LPAGGLPGSPGSAVQRCHCPPRGSHAHGSLAAREEAPEAEGDAKISARYTCPNCHKTGKGCDDGWCQVE KTHW

Claims (3)

1. the polypeptide of a kind of avirulence gene of rice blast AvrPi9 and its coding and the polynucleotide being equal to it are resisted in cultivation Application in sick plant variety it is characterised in that：Described avirulence gene of rice blast AvrPi9 is SEQ ID NO:Nucleoside shown in 1 Polynucleotide of acid sequence or SEQ is ID NO:The polynucleotide of nucleotide sequence shown in 2；Described avirulence gene of rice blast The polypeptide of AvrPi9 coding is SEQ ID NO:The polypeptide of aminoacid sequence shown in 3；Described and avirulence gene of rice blast The polynucleotide that AvrPi9 is equal to are the polynucleotide of encoding such polypeptides or the polynucleotide being complementary to.

2. a kind of application in cultivating disease-resistant plant variety for the carrier that avirulence gene of rice blast AvrPi9 builds, its feature It is：Described carrier contains avirulence gene of rice blast AvrPi9 or avirulence gene of rice blast AvrPi9 in claim 1 and is equal to Polynucleotide described in polynucleotide sequence.

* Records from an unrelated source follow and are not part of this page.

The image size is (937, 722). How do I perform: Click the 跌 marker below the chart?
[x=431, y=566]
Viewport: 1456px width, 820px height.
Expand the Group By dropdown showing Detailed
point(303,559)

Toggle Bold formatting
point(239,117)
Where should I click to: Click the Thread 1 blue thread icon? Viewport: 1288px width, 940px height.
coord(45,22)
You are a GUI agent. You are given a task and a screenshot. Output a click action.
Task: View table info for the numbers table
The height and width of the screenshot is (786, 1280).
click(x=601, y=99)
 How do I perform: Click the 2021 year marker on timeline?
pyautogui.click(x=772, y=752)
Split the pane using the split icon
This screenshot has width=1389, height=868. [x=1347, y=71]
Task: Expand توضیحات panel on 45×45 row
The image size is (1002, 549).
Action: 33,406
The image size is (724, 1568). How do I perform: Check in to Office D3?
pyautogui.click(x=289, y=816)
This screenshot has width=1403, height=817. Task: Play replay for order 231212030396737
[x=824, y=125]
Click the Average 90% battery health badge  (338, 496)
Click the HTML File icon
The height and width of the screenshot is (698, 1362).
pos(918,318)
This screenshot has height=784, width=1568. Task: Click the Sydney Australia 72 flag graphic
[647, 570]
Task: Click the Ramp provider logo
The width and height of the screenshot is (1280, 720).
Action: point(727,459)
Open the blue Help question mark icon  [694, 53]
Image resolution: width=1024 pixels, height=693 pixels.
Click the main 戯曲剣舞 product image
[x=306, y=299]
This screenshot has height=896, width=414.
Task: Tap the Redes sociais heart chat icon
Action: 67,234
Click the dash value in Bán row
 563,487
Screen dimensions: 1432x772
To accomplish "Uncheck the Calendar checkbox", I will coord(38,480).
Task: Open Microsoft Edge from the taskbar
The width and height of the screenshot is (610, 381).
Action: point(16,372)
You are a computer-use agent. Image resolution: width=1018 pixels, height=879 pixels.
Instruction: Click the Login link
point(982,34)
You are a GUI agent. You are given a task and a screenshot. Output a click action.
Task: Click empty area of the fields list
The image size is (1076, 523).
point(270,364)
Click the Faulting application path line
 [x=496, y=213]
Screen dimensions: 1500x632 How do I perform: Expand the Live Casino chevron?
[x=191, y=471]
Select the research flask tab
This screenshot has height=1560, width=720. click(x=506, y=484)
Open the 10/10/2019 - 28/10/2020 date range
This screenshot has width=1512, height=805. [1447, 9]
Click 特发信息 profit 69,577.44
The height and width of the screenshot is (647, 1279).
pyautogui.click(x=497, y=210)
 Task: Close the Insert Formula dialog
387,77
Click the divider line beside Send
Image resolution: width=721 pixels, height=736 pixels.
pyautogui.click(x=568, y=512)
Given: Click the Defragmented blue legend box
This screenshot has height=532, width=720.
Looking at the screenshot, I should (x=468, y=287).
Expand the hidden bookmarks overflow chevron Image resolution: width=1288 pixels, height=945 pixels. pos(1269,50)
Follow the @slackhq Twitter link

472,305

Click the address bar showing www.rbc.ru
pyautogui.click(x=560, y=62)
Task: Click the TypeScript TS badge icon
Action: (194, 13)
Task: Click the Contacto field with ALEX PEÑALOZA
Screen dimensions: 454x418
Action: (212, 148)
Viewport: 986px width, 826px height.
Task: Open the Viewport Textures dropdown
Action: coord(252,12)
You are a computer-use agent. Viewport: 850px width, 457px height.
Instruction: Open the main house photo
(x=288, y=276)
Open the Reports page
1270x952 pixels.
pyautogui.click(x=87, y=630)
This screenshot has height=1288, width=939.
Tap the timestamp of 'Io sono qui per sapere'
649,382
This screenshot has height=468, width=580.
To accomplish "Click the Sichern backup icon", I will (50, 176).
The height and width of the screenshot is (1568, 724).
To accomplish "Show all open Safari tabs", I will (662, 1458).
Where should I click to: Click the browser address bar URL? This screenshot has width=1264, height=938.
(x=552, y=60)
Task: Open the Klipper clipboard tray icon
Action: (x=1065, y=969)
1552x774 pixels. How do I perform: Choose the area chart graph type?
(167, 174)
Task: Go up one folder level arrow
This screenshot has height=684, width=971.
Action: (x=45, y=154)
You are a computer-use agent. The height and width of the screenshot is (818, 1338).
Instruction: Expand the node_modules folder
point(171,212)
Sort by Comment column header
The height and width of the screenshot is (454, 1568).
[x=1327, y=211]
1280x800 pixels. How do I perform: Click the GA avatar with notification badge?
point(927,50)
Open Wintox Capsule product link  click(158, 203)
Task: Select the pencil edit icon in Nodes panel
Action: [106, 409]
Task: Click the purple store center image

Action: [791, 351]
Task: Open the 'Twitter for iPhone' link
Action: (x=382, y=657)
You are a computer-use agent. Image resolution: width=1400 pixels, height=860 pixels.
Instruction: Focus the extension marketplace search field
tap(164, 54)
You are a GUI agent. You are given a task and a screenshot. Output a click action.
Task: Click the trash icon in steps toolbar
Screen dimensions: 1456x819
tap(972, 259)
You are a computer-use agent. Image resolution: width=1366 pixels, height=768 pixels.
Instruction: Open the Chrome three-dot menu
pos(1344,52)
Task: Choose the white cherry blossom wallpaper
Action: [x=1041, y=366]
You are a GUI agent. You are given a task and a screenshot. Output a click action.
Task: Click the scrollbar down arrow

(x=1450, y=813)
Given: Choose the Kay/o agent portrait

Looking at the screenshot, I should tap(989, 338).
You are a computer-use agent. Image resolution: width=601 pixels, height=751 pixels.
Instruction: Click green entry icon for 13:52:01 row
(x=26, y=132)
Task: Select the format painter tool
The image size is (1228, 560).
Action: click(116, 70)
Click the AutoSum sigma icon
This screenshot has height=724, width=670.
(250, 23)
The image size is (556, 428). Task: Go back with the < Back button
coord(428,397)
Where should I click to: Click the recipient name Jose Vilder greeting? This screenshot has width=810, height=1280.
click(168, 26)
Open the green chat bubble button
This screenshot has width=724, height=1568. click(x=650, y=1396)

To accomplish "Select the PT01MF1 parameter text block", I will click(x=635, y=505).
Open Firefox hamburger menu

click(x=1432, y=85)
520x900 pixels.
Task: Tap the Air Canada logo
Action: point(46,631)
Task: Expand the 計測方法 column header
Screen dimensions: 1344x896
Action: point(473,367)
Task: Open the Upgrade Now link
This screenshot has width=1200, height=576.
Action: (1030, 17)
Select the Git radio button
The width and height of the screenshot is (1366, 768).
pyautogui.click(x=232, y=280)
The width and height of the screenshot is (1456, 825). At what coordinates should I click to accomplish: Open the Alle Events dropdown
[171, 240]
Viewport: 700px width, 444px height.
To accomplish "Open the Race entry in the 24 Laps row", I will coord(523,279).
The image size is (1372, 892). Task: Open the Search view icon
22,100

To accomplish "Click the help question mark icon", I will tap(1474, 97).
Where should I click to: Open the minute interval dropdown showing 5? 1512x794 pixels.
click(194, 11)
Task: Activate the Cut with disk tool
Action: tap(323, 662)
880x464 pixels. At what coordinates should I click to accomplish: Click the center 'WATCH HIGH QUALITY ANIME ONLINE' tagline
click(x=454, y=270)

3. the polypeptide of a kind of avirulence gene of rice blast AvrPi9 and its coding and the polynucleotide being equal to it are planted in detection Application in thing Pyricularia oryzae toxicity population distribution and rice varieties planting structure distribution it is characterised in that：Described Pyricularia oryzae is nontoxic Gene A vrPi9 is SEQ ID NO:Polynucleotide of nucleotide sequence shown in 1 or SEQ is ID NO:Nucleotide sequence shown in 2 Polynucleotide；The polypeptide of described avirulence gene of rice blast AvrPi9 coding is SEQ ID NO:Aminoacid sequence shown in 3 Polypeptide；The described polynucleotide that are equal to avirulence gene of rice blast AvrPi9 be encoding such polypeptides polynucleotide or and its Complementary polynucleotide.